►

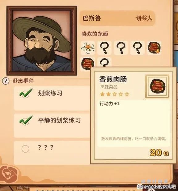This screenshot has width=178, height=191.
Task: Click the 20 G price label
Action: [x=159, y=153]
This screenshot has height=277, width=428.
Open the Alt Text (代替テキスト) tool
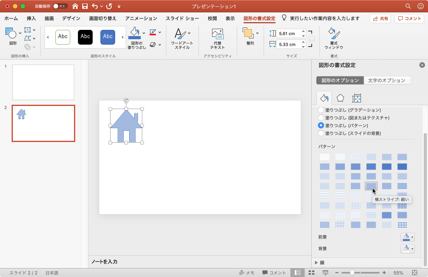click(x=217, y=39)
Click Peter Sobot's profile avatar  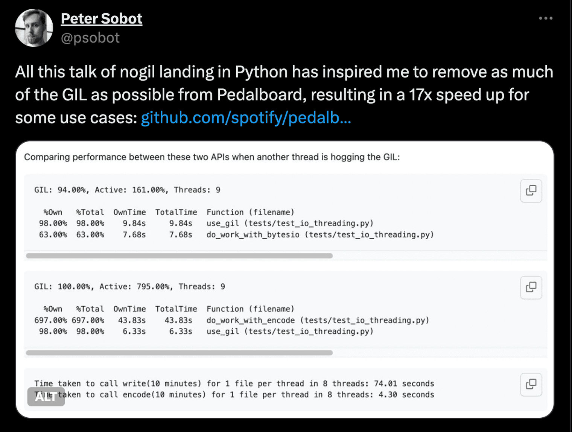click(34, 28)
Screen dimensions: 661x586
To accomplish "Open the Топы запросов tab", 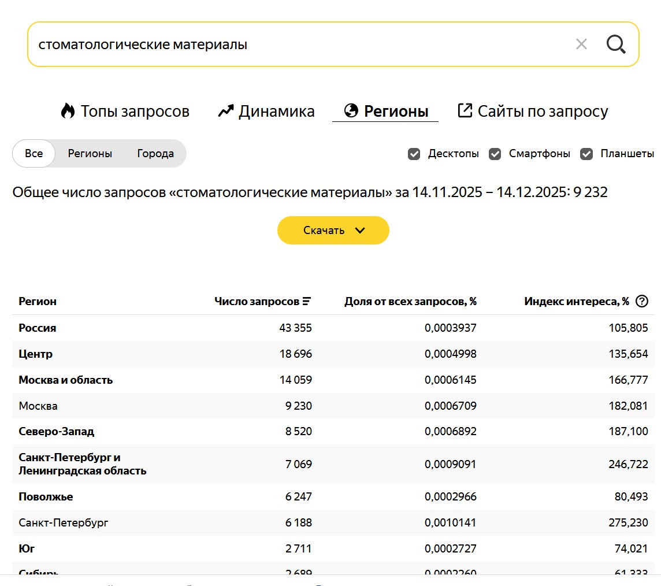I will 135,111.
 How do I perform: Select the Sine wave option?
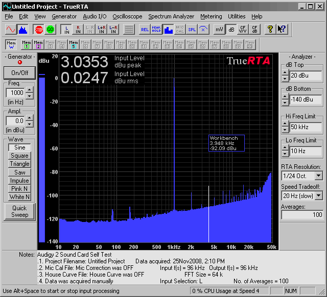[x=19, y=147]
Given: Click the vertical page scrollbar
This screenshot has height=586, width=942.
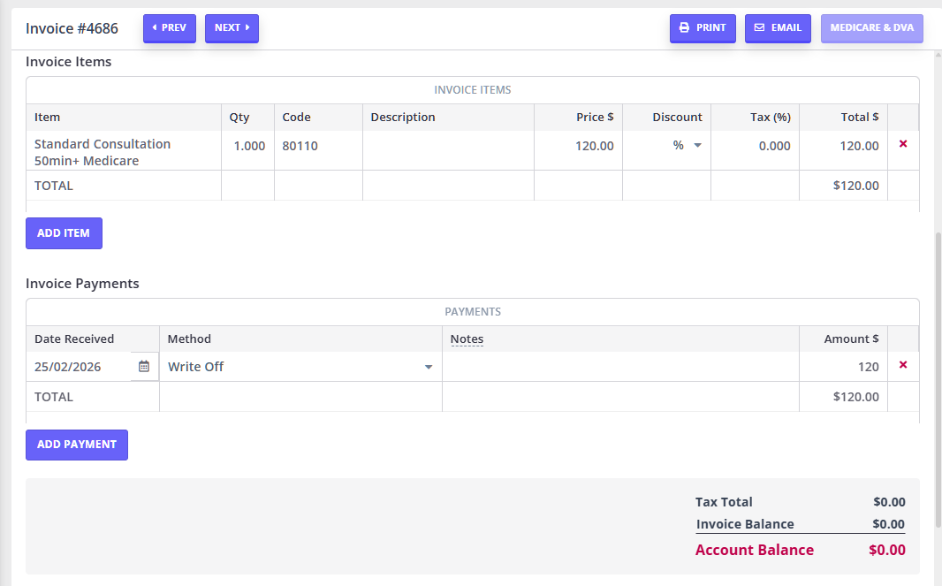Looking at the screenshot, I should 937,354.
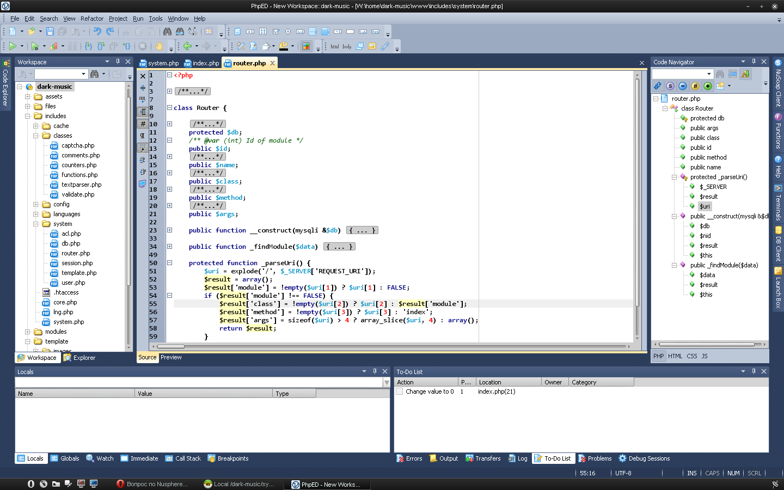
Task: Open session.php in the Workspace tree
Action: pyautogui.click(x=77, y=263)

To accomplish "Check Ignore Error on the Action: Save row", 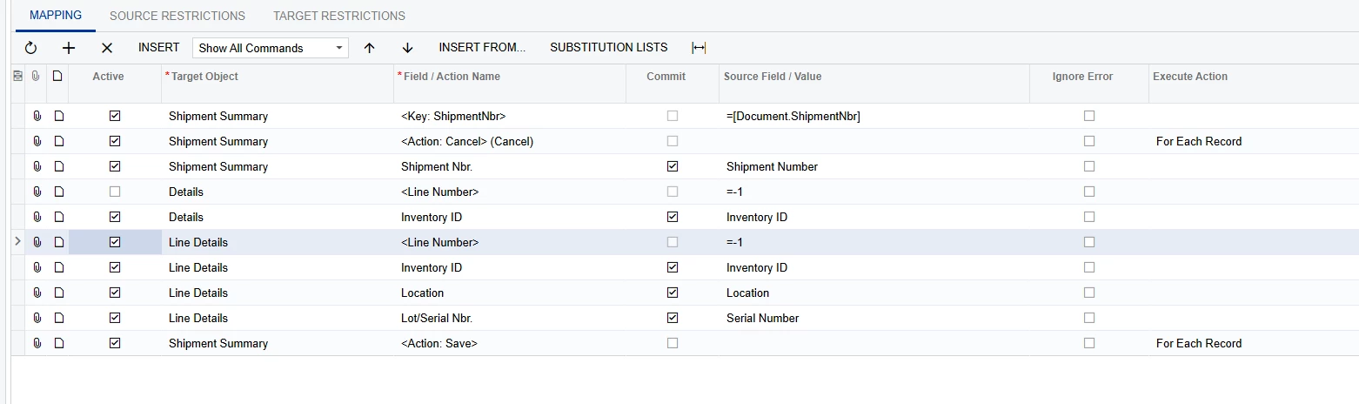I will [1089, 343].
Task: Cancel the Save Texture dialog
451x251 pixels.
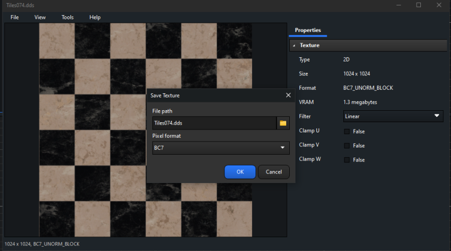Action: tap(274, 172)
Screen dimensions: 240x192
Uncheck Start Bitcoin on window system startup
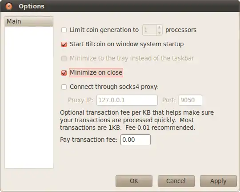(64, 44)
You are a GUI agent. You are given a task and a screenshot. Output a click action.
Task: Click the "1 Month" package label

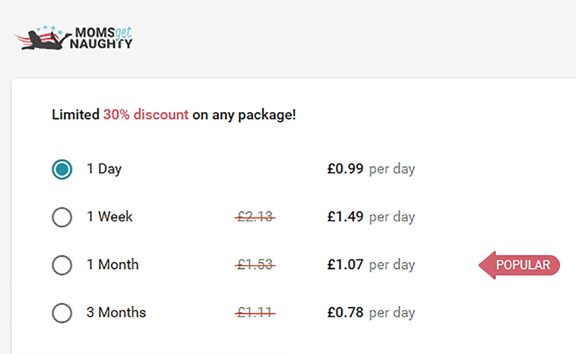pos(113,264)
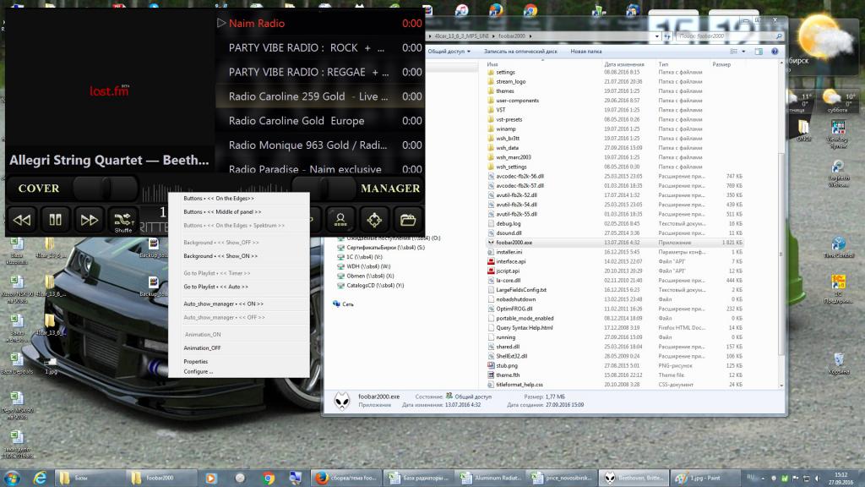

◄
►

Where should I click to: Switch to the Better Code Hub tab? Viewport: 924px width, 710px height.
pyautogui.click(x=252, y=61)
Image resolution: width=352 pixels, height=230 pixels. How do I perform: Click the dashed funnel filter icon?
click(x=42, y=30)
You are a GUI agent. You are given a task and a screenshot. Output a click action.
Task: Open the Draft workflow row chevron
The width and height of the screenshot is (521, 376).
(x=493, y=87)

◄

The request:
Put the lines from the one containing "Image resolution: width=352" through the one containing "click(x=42, y=30)" into a JSON list of strings, with one string per line and blank lines left out.

Result:
[
  "Image resolution: width=352 pixels, height=230 pixels. How do I perform: Click the dashed funnel filter icon?",
  "click(x=42, y=30)"
]